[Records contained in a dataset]
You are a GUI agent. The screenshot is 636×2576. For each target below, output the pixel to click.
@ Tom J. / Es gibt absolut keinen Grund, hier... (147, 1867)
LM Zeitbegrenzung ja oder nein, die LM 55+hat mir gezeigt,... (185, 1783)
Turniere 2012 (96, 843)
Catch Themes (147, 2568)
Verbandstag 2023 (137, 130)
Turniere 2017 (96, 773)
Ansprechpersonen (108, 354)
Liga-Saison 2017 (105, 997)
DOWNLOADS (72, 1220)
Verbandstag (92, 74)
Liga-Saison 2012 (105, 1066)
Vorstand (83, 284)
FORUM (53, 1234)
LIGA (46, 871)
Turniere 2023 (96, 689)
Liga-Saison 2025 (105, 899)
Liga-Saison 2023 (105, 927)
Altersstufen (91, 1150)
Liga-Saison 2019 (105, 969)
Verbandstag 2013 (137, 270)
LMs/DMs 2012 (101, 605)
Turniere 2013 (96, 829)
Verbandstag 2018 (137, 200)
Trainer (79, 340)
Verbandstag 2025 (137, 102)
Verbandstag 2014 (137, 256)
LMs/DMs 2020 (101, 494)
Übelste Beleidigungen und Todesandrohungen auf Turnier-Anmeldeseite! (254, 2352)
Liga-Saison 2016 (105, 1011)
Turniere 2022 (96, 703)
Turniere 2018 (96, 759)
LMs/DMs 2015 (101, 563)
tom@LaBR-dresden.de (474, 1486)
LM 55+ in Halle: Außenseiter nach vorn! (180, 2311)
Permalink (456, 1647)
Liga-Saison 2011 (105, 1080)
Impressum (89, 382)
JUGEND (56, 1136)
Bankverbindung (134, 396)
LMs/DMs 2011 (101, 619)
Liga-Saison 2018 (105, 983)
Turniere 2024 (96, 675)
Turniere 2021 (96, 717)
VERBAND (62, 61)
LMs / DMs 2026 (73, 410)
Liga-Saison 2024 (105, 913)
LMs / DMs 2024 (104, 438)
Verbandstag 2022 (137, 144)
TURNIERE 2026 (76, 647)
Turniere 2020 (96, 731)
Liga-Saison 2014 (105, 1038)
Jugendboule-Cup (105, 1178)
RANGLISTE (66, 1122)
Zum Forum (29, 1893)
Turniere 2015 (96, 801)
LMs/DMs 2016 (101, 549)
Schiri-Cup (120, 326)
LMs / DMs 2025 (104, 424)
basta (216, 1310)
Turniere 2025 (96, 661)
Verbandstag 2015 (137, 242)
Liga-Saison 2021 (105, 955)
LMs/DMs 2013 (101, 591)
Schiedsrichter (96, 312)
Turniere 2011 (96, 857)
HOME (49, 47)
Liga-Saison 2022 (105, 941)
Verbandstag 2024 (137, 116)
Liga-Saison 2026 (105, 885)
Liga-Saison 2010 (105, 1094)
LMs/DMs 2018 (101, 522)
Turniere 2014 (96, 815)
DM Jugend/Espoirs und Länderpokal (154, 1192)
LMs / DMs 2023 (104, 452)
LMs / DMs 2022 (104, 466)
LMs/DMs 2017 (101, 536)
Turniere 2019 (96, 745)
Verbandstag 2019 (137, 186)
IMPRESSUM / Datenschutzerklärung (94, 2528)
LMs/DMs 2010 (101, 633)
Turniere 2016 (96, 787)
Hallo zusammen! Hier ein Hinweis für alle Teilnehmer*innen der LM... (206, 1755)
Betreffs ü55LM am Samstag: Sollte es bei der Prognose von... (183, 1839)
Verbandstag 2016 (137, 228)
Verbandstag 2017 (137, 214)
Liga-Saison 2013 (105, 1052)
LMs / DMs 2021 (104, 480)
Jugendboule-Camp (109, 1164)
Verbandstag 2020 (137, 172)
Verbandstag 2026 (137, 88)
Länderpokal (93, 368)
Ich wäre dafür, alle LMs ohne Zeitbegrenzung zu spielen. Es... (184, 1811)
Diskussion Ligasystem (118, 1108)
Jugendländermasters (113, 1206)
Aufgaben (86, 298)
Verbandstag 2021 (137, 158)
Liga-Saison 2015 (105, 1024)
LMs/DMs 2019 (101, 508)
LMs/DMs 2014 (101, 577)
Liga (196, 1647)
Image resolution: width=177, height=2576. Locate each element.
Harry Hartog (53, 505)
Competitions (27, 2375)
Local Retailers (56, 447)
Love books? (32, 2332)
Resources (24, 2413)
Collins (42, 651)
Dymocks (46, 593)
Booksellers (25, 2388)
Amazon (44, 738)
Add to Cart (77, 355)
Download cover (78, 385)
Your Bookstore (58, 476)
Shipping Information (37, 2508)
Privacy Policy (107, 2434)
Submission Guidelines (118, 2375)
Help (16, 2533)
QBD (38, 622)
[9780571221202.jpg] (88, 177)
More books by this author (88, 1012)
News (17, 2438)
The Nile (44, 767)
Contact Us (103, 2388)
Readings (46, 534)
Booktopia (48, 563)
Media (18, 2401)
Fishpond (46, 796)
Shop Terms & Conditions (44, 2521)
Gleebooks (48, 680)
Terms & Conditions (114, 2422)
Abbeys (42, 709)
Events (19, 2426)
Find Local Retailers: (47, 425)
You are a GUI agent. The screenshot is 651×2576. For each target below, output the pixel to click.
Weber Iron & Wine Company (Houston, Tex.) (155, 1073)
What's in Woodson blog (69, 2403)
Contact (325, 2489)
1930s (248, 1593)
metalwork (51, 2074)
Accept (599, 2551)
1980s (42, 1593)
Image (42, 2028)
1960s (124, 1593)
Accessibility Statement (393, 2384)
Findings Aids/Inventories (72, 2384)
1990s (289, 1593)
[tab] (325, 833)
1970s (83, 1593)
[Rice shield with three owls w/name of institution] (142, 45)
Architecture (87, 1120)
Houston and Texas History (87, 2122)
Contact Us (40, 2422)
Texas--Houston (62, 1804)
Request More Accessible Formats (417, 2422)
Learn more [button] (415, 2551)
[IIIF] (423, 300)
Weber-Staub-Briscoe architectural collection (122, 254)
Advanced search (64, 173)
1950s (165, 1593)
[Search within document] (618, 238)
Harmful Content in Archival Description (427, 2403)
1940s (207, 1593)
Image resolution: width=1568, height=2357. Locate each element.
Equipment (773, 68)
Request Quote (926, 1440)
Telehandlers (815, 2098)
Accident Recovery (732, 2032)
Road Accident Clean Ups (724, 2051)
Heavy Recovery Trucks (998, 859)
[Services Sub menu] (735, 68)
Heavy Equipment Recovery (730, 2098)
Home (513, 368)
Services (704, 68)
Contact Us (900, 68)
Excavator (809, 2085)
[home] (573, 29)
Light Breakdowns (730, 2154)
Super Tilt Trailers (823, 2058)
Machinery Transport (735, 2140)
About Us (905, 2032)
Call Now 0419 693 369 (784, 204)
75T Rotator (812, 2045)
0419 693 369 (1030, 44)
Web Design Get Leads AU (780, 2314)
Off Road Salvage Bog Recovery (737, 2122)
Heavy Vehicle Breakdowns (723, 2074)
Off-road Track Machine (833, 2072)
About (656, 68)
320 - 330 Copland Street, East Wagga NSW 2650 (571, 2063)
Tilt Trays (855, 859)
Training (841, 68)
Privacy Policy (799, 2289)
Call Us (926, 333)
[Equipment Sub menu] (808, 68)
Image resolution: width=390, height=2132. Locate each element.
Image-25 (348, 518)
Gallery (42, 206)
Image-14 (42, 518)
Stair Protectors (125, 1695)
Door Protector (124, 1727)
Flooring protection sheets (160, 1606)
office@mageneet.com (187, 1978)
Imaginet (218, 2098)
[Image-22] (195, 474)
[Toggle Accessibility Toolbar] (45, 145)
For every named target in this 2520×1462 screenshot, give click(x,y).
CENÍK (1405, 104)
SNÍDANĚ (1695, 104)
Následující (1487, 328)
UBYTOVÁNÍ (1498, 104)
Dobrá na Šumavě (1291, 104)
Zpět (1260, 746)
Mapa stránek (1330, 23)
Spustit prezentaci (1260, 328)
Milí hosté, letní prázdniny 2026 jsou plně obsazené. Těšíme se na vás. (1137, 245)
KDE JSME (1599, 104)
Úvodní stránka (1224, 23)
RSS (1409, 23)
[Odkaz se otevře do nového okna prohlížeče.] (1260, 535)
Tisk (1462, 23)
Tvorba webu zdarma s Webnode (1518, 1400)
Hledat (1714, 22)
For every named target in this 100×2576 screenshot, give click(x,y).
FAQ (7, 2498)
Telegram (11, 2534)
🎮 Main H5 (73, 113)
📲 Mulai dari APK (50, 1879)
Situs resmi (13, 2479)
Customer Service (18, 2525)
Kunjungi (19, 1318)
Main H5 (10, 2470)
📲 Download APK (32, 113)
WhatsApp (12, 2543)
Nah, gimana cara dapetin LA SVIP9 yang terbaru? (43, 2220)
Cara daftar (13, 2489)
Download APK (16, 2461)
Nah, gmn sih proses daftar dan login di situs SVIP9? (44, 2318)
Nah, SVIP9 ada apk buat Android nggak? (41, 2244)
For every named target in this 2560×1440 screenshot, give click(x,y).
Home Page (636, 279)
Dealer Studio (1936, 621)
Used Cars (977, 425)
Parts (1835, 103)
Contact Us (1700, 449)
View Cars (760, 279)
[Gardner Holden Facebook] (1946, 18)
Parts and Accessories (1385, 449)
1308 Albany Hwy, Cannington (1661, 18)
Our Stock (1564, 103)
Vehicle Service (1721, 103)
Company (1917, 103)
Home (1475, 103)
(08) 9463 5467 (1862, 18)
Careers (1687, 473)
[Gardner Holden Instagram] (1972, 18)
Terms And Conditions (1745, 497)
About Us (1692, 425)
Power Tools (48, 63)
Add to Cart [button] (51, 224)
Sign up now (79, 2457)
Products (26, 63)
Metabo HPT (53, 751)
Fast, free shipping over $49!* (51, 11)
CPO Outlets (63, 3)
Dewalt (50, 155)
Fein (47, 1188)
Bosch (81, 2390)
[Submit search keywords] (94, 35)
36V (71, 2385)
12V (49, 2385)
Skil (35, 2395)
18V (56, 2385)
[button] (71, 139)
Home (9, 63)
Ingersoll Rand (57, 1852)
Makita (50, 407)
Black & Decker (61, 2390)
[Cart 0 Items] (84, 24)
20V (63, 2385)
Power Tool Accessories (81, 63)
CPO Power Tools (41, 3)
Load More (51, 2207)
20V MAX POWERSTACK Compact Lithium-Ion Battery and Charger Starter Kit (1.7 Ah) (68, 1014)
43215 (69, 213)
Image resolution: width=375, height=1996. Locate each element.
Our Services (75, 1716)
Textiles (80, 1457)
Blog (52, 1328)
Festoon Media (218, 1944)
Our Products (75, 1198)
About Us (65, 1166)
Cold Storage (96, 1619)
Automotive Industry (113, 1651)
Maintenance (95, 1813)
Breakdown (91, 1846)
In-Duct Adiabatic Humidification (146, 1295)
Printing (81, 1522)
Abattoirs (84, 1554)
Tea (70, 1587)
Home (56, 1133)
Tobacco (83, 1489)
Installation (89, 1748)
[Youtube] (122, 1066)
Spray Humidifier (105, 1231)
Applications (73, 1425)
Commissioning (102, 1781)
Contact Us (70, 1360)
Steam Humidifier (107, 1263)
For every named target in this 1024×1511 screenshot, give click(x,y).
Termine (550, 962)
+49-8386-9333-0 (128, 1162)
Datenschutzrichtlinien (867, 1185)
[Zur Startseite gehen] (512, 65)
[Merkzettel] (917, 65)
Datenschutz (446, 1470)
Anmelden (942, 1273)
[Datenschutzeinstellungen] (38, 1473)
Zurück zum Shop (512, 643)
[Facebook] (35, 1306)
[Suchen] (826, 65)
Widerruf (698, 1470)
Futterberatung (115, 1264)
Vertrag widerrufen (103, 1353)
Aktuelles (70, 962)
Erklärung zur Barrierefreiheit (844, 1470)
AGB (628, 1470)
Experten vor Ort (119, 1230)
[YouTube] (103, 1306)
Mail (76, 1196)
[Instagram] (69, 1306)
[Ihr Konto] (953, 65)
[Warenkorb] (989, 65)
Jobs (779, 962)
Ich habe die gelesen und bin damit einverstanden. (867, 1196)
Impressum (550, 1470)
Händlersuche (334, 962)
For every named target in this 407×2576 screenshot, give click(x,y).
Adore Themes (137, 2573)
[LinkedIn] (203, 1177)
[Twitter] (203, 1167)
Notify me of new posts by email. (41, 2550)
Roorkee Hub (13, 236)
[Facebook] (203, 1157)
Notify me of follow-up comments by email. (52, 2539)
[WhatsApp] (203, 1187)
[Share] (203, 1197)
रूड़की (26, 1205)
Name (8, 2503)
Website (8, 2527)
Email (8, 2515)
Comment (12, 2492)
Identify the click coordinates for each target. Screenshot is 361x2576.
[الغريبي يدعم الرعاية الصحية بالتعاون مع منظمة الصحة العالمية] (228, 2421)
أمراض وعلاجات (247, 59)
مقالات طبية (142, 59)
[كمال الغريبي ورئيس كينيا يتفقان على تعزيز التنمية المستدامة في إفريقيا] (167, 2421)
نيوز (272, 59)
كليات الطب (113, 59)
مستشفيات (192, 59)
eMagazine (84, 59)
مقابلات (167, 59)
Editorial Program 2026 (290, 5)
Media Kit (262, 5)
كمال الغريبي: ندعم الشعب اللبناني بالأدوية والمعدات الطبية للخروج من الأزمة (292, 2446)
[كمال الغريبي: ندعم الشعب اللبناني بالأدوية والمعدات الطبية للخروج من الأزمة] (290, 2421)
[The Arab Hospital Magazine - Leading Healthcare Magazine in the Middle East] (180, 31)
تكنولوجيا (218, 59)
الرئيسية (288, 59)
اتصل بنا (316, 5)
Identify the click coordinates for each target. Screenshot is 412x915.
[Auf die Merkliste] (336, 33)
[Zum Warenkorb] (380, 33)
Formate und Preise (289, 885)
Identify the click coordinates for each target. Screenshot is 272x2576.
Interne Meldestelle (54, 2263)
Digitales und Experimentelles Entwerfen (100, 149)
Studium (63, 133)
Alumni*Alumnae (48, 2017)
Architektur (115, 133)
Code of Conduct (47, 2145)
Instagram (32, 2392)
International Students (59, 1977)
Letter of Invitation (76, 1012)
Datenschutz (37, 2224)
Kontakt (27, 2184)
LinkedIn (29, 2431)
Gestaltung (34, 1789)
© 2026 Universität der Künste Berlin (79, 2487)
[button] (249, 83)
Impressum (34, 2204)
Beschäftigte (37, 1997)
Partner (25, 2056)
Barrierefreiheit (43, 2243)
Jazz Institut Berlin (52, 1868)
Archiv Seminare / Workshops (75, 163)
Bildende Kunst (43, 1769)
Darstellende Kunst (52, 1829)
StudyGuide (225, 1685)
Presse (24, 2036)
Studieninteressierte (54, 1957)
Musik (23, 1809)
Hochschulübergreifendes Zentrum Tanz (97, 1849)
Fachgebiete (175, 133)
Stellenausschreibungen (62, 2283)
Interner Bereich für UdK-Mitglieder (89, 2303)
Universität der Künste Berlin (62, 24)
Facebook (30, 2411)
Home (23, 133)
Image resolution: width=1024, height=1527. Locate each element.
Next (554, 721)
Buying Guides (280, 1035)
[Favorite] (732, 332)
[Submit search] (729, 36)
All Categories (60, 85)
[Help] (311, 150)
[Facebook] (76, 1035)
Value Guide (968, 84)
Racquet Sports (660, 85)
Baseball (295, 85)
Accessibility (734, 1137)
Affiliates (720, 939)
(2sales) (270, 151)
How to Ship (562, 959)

[AIM OF THE EXERCISE]
Retype the entries above exactly, but only from the line containing "LMs / DMs 2025 (104, 424)" through the line containing "LMs / DMs 2022 (104, 466)", both included.

[EXERCISE RESULT]
LMs / DMs 2025 (104, 424)
basta (216, 1310)
Turniere 2025 (96, 661)
Verbandstag 2015 (137, 242)
Liga-Saison 2021 (105, 955)
LMs/DMs 2013 (101, 591)
Schiedsrichter (96, 312)
Turniere 2011 (96, 857)
HOME (49, 47)
Liga-Saison 2022 (105, 941)
Verbandstag 2024 (137, 116)
Liga-Saison 2026 (105, 885)
Liga-Saison 2010 (105, 1094)
LMs/DMs 2018 (101, 522)
Turniere 2014 (96, 815)
DM Jugend/Espoirs und Länderpokal (154, 1192)
LMs / DMs 2023 (104, 452)
LMs / DMs 2022 (104, 466)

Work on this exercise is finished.